Honestly, 99% of the time I feel like crap about not being man enough, I go out and buy some cool underwear. usually underwear, but maybe clothes, even just soap instead, something affirming. Something that I can say to myself "I am a man, so I will buy this manly thing."
If I can't go spend money at the time, then I usually draw. I know drawing isn't for everyone, but for me, drawing makes me happier almost all the time.





Check me out on instagram @flammamajor
  •  

Edge

I listen to metal because it's a very masculine, mostly male dominated genre of music that I like and it makes me feel more manly.
  •  

Maleth

I go to the gym, or (soon) will kick butt in martial arts.
~Maleth
  •  

blink

Lift weights, do grip work, yard work, read Art of Manliness, remind myself that being born a cis man wouldn't have guaranteed me the things I consider myself lacking (whether that is a bigger penis, deeper voice, more traditionally "masculine" bone structure, or whatever).
  •  

KamTheMan

I deal with dysphoria by doing pushups. My older brother is constantly giving me ->-bleeped-<- about not being man enough, easy for him with his muscles and chiseled, stubbed jawline. You just have to focus on the future. Be optimistic about what you want and how you can achieve it. I will look the way I want one day. Until then I want to do everything I can to help myself get there.


  •  

NathanielM

This is an interesting question for me because I don't really experience 'man enough' as related to my fysical aspects. I get fysical dysphoria (mostly toprelated and my voice brr) and deal with that by 1) reminding myself that these things will change sooner or later and 2) distracting myself or making myself feel better by working out or dressing nicely.
When I hear 'man enough' though I think about things like being respectfull and trustworthy... A 'real' Man to me is a decent guy who is helps people out and is kind and stuff like that and I struggle sometimes with feeling inadequate in that sense.
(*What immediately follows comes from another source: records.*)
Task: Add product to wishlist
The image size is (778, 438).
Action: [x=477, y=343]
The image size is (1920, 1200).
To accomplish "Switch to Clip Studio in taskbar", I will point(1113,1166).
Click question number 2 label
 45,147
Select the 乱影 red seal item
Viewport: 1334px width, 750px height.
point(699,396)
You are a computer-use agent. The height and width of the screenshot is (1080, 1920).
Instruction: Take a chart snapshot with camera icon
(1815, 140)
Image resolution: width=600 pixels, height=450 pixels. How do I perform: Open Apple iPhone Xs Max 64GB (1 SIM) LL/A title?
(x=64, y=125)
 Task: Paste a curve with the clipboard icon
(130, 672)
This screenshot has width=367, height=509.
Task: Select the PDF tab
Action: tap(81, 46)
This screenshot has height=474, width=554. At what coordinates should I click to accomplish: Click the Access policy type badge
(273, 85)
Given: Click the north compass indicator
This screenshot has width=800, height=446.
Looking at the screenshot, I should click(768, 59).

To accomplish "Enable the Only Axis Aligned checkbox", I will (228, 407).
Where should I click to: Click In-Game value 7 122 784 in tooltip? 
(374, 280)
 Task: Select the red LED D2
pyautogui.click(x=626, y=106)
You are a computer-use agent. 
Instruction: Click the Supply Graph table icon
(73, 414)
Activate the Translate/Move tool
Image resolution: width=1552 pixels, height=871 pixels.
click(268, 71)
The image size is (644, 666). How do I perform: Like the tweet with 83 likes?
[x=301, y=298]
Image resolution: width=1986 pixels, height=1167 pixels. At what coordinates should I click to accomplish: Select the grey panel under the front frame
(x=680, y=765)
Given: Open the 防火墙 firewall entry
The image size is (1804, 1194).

Haven't figured out how to deal with that though, I find it hard to convince myself I can be a Man (instead of a guy). However I do meet a lot of cisguys that don't fall in that category either and I've met awesome transmen that absolutely fit that (very personal) defenition of feeling 'Man enough' so maybe one day...
  •  

Taka

having been tagged as resident man even as a girl, i don't really have any problem with this.
i'm manlier than most cis guys. and sillier.

it also helped to get some online friends who did a whole lot of telling me that i'm good enough just the way i am.
and meeting a girl who was more interested in how well i could tie her up. not that we ever got a chance to meet up, too long distances easily prevent that.
but i get this feeling that many girls are more interested in the not so physical aspects of a man.